From: Sebastian Ott <sebott@linux.vnet.ibm.com>
To: Bjorn Helgaas <bhelgaas@google.com>
Cc: "Jan Glauber" <jang@linux.vnet.ibm.com>,
linux-pci@vger.kernel.org, linux-kernel@vger.kernel.org,
heiko.carstens@de.ibm.com, schwidefsky@de.ibm.com,
"Gerald Schäfer" <gerald.schaefer@de.ibm.com>
Subject: Re: [RFC PATCH 01/10] s390/pci: base support
Date: Tue, 18 Dec 2012 19:07:18 +0100 (CET) [thread overview]
Message-ID: <alpine.LFD.2.02.1212181905400.3320@c4eb> (raw)
In-Reply-To: <CAErSpo6pFLiPtQuBGzAo1B4cQOWzJEur_2THT=xJo9c5otp5hQ@mail.gmail.com>
[-- Attachment #1: Type: TEXT/PLAIN, Size: 8539 bytes --]
On Thu, 13 Dec 2012, Bjorn Helgaas wrote:
> On Thu, Dec 13, 2012 at 4:51 AM, Jan Glauber <jang@linux.vnet.ibm.com> wrote:
> > On Mon, 2012-12-10 at 14:14 -0700, Bjorn Helgaas wrote:
> >> On Wed, Nov 14, 2012 at 2:41 AM, Jan Glauber <jang@linux.vnet.ibm.com> wrote:
> >> > Add PCI support for s390, (only 64 bit mode is supported by hardware):
> >> > - PCI facility tests
> >> > - PCI instructions: pcilg, pcistg, pcistb, stpcifc, mpcifc, rpcit
> >> > - map readb/w/l/q and writeb/w/l/q to pcilg and pcistg instructions
> >> > - pci_iomap implementation
> >> > - memcpy_fromio/toio
> >> > - pci_root_ops using special pcilg/pcistg
> >> > - device, bus and domain allocation
> >> >
> >> > Signed-off-by: Jan Glauber <jang@linux.vnet.ibm.com>
> >>
> >> I think these patches are in -next already, so I just have some
> >> general comments & questions.
> >
> > Yes, since the feedback was manageable we decided to give the patches
> > some exposure in -next and if no one complains we'll just go for the
> > next merge window. BTW, Sebastian & Gerald (on CC:) will continue the
> > work on the PCI code.
> >
> >> My overall impression is that these are exceptionally well done.

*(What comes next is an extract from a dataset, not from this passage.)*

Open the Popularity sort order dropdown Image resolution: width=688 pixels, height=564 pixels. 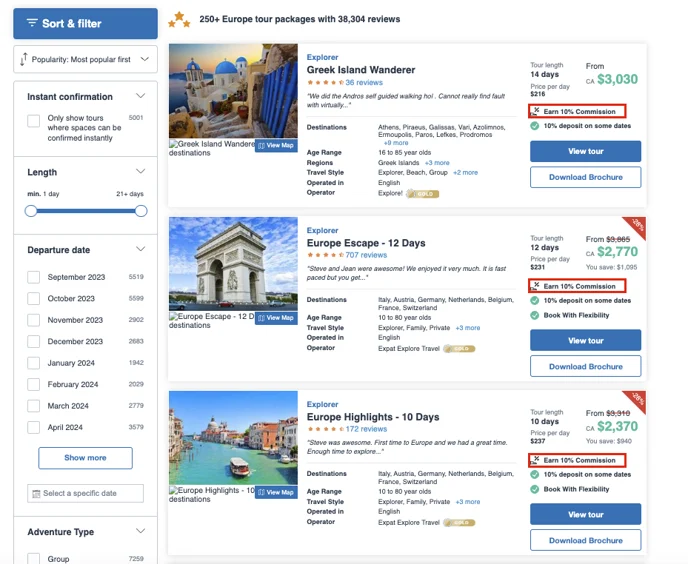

> >> They're easy to read, well organized, and well documented. It's a
> >> refreshing change from a lot of the stuff that's posted.
> >
> > Thanks Björn!
> >
> >> As with other arches that run on top of hypervisors, you have
> >> arch-specific code that enumerates PCI devices using hypervisor calls,
> >> and you hook into the PCI core at a lower level than
> >> pci_scan_root_bus(). That is, you call pci_create_root_bus(),
> >> pci_scan_single_device(), pci_bus_add_devices(), etc., directly from
> >> the arch code. This is the typical approach, but it does make more
> >> dependencies between the arch code and the PCI core than I'd like.
> >>
> >> Did you consider hiding any of the hypervisor details behind the PCI
> >> config accessor interface? If that could be done, the overall
> >> structure might be more similar to other architectures.
> >
> > You mean pci_root_ops? I'm not sure I understand how that can be used
> > to hide hipervisor details.
>
> The object of doing this would be to let you use pci_scan_root_bus(),
> so you wouldn't have to call pci_scan_single_device() and
> pci_bus_add_resources() directly. The idea is to make pci_read() and
> pci_write() smart enough that the PCI core can use them as though you
> have a normal PCI implementation. When pci_scan_root_bus() enumerates
> devices on the root bus using pci_scan_child_bus(), it does config
> reads on the VENDOR_ID of bb:00.0, bb:01.0, ..., bb:1f.0. Your
> pci_read() would return error or 0xffffffff data for everything except
> bb:00.0 (I guess it actually already does that).
>
> Then some of the other init, e.g., zpci_enable_device(), could be done
> by the standard pcibios hooks such as pcibios_add_device() and
> pcibios_enable_device(), which would remove some of the PCI grunge
> from zpci_scan_devices() and the s390 hotplug driver.
>
> > One reason why we use the lower level
> > functions is that we need to create the root bus (and its resources)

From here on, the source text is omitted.